It’s a totally false sense of security to think otherwise.

“Failure” is some times relative. Yeah, if this were live, the cost could have been high. You recognized that. Having said that, you identified a deficiency in your training and home security plan, and now you’re working to fix it. A “lightbulb moment”? Sure. Has learning occurred? Definitely. But, unlike others, you might get another chance, so to speak.

if mag springs are new, and you don’t shoot the gun much, you might be better off going down a round.

You’re right in that I learned the lesson and that isn’t a failure so to speak. I’ll never forget the fear in my boys eyes and the horrible feeling I had inside for several minutes asking myself how I was going to protect us with an inoperable weapon. I am going to be hard on myself for that one for a long time. Can’t tell you how glad I am that it happened.

It is interesting how these intruder “sounds” sometimes occur - triggering our tactical response:)

In my case - a suction cup bath mat that had been “suckered” to the shower stall wall dried out and fell off. It caught a couple of mostly-full shampoo bottles on the way down - and all of this reverberated in the one-piece fiberglass shower stall. The LOUD noise came from a part of the house that had no door, so my immediate thoughts centered on someone coming in through the window (played that game before, a few decades back:) Needless to say – the problem was “solved” after cutting several pies to get back to that part of the house where I cornered the interloper in the bathroom! (And all rounds expended were center-of-mass on the bath mat:)

John

PS – Just kiddin, of course:)

Sorry to hear that you had a bad day so to speak, but you learned something very important so it’s not a loss by any stretch of the imagination.

I’ve found that seating a full mag on a closed slide is a PITA on a lot of guns. This is doubly true on new or lightly used mags. Springs just aren’t broken in or in some extreme cases the magazine isnt designed for a +1 arrangement. Potential solutions to your dilemma are to download 1 round and understand that you’re only going to have 16 available. This is what I did with my wife’s MP9.

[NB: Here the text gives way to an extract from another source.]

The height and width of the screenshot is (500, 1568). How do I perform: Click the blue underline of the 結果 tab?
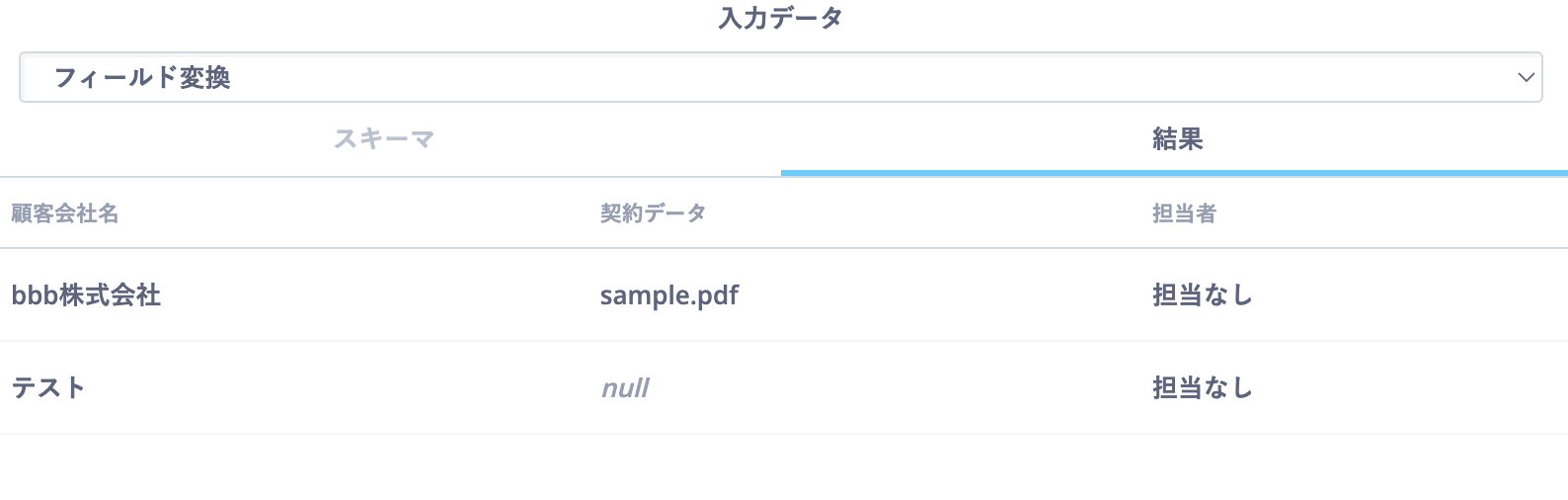[1174, 173]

You could also try to leave a loaded mag in place for a time while you’re around and see if it alleviates the issue.

While you may not trust the safe, no reason you can’t have the firearm securely concealed on your person, properly with round in chamber, while at home (or always, depending on CCW laws where you live).

I agree you should practice and train, and I feel you should also vet all your equipment including ammunition, mags, etc. In other words, don’t practice with one ammunition then switch to defense ammo you’ve never fired.